Deemoedigen ontvangen
de goddelijke liefde
(31
augustus 1700)
Waarom
beroemen jullie je in gedachten, stijgen in hovaardigheid boven jezelf uit en
zijn jullie zo ijdel opgeblazen? Zijn jullie vergeten wat Lucifer is overkomen,
en wat allen overkomt, die Ik heb uitgestoten in gevangenissen en de
duisternis?

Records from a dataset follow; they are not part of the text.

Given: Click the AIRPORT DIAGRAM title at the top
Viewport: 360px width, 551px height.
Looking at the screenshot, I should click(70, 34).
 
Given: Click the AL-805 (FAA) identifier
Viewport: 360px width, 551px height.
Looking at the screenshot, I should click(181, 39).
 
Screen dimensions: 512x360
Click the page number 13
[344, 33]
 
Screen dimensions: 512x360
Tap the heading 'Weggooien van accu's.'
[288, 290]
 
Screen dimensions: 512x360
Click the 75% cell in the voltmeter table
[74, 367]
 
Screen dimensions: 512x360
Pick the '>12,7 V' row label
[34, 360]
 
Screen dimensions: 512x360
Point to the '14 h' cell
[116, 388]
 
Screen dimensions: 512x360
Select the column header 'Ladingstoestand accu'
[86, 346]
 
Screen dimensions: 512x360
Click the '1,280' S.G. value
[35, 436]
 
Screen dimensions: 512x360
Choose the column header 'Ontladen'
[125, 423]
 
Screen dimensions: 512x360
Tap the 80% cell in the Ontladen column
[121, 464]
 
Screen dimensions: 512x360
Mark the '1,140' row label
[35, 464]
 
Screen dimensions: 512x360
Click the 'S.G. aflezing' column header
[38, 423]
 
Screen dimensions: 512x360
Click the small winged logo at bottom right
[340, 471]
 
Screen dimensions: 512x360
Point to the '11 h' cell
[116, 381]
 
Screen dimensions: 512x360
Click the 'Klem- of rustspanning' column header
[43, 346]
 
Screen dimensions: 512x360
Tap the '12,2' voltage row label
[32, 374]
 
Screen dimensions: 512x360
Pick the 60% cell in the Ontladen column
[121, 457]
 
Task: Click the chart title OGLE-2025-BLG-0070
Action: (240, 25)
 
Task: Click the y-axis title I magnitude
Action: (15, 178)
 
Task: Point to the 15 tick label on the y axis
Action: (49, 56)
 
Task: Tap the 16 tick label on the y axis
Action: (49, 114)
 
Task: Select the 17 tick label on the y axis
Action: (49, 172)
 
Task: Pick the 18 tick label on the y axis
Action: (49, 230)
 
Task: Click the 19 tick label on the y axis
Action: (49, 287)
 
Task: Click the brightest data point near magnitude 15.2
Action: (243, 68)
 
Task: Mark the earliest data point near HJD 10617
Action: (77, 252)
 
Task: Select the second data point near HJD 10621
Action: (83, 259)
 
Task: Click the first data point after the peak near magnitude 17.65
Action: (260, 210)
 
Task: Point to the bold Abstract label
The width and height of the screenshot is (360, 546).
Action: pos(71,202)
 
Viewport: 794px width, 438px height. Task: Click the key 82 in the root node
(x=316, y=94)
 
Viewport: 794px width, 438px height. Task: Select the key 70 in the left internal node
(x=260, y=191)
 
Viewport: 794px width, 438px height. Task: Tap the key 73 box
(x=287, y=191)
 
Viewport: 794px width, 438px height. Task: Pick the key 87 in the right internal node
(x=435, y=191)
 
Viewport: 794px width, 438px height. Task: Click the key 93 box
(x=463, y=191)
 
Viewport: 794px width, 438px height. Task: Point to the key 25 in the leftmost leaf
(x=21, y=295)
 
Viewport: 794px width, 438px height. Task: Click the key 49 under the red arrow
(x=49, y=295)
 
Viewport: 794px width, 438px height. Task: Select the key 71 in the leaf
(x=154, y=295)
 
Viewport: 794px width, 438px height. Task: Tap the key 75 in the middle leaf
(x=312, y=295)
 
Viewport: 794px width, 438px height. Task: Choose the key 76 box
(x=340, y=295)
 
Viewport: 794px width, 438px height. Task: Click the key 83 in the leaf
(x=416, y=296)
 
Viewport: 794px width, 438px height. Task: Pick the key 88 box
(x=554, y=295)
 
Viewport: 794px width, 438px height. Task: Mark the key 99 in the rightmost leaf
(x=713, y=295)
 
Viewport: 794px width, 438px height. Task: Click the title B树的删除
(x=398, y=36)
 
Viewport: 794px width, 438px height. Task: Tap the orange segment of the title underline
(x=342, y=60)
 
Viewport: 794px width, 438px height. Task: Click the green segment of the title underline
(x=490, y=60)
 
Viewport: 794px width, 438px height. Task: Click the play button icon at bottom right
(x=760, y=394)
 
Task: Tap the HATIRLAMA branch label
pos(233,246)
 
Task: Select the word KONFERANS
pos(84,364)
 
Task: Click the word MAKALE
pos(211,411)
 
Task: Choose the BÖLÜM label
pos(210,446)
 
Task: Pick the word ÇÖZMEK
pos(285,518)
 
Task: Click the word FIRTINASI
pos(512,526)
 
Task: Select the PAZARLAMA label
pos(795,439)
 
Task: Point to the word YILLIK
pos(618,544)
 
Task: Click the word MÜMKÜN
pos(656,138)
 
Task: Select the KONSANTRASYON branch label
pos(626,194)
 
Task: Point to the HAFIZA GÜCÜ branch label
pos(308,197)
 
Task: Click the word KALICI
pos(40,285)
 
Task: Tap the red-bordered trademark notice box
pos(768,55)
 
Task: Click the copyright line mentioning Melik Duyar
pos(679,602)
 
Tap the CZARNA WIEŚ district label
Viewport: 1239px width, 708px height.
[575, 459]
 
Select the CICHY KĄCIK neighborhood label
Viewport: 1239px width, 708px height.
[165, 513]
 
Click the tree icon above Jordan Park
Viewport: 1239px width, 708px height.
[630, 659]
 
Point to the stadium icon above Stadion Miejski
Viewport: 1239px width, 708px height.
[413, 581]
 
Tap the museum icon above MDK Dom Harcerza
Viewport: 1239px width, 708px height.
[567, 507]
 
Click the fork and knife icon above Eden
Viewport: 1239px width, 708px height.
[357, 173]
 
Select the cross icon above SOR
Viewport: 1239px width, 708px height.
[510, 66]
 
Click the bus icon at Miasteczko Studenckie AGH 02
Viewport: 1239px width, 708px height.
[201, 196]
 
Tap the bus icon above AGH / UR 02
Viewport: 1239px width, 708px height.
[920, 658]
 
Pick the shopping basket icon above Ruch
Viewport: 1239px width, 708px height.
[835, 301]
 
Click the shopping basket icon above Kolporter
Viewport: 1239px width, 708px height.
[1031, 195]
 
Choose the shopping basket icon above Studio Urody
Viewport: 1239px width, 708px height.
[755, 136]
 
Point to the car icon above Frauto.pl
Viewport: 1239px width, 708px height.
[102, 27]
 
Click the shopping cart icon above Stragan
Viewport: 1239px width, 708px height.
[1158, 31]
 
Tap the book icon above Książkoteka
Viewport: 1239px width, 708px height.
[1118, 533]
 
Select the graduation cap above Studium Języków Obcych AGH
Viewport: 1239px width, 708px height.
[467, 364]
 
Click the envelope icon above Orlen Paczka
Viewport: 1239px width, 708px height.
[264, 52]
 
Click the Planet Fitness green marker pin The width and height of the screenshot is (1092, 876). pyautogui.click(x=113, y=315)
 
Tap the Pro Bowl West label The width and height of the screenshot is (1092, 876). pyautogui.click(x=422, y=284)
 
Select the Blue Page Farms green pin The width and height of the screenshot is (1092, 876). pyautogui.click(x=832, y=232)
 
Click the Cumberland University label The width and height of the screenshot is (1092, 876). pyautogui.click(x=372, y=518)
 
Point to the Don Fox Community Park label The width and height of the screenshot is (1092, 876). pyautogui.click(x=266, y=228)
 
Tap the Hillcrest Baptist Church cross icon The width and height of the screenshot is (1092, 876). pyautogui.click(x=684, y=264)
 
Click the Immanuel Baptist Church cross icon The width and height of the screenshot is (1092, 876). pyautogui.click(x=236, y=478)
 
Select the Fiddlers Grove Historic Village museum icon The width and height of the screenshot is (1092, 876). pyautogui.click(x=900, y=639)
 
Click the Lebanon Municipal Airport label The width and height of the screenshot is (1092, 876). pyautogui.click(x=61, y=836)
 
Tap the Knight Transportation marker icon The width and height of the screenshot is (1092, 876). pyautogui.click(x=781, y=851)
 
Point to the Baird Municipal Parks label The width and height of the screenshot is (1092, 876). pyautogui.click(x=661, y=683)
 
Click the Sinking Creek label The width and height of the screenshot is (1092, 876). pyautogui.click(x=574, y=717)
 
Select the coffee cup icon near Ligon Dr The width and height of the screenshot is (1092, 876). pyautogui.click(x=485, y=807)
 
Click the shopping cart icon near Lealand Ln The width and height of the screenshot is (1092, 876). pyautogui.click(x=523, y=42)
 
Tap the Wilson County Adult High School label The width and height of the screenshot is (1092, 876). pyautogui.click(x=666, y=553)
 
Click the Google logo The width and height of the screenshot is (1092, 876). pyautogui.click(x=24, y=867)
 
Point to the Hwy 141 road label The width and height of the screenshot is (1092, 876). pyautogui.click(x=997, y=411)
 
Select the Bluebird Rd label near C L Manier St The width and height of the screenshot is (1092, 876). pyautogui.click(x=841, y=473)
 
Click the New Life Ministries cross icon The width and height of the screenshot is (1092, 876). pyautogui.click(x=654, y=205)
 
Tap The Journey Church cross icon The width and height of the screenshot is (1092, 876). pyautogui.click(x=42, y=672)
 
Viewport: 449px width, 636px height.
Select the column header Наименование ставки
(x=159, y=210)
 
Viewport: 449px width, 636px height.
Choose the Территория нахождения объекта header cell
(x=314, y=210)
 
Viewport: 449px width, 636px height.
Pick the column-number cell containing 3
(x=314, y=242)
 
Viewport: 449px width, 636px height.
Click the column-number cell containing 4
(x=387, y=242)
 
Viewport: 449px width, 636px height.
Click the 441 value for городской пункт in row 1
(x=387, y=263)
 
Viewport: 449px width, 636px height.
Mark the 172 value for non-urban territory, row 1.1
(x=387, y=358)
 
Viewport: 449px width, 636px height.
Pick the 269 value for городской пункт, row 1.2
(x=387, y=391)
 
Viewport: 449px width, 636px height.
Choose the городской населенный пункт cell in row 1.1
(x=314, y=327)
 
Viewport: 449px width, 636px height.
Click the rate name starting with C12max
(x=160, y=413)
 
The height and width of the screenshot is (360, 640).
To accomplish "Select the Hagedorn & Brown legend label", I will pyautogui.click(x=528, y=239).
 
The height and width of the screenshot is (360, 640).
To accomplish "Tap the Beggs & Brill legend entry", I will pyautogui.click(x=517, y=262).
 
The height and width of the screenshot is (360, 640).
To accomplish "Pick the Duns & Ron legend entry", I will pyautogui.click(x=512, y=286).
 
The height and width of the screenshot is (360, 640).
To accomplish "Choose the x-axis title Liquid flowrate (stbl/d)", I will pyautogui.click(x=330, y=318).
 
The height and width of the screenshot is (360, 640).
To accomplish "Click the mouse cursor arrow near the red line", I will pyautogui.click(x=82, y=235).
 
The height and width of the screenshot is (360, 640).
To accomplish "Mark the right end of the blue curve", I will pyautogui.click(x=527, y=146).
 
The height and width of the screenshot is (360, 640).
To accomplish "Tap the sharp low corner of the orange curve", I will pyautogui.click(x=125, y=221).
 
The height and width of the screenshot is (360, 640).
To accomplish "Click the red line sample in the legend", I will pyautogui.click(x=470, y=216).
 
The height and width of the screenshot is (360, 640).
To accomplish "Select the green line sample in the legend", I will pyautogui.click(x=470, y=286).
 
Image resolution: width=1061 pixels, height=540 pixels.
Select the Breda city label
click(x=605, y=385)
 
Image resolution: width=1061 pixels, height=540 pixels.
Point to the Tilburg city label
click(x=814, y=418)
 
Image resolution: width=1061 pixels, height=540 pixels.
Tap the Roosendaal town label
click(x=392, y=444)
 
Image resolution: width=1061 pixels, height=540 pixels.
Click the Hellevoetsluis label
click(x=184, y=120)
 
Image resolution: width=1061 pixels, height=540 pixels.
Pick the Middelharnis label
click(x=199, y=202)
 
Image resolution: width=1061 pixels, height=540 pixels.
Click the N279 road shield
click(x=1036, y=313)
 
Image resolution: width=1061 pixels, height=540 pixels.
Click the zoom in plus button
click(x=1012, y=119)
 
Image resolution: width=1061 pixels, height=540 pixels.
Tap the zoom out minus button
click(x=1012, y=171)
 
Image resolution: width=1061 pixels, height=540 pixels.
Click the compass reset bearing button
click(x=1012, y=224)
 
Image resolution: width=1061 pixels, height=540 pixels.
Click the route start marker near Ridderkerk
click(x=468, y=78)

Dat zijn degenen, die volgens hun eigen gedachten en wil zijn
heengegaan en zich niet door Mijn geest hebben willen laten bestraffen of
leiden.
De deemoedigen zijn Mij steeds aangenaam geweest, en Ik heb de
niet gevallen engelen nog steeds om Mij heen, omdat zij ieder voor zich
deemoedig ten opzichte van Mij bleven en hun aangezichten met hun vleugels
bedekten; ze ontvangen nog steeds van Mij, en danken voor wat ze ontvangen hebben.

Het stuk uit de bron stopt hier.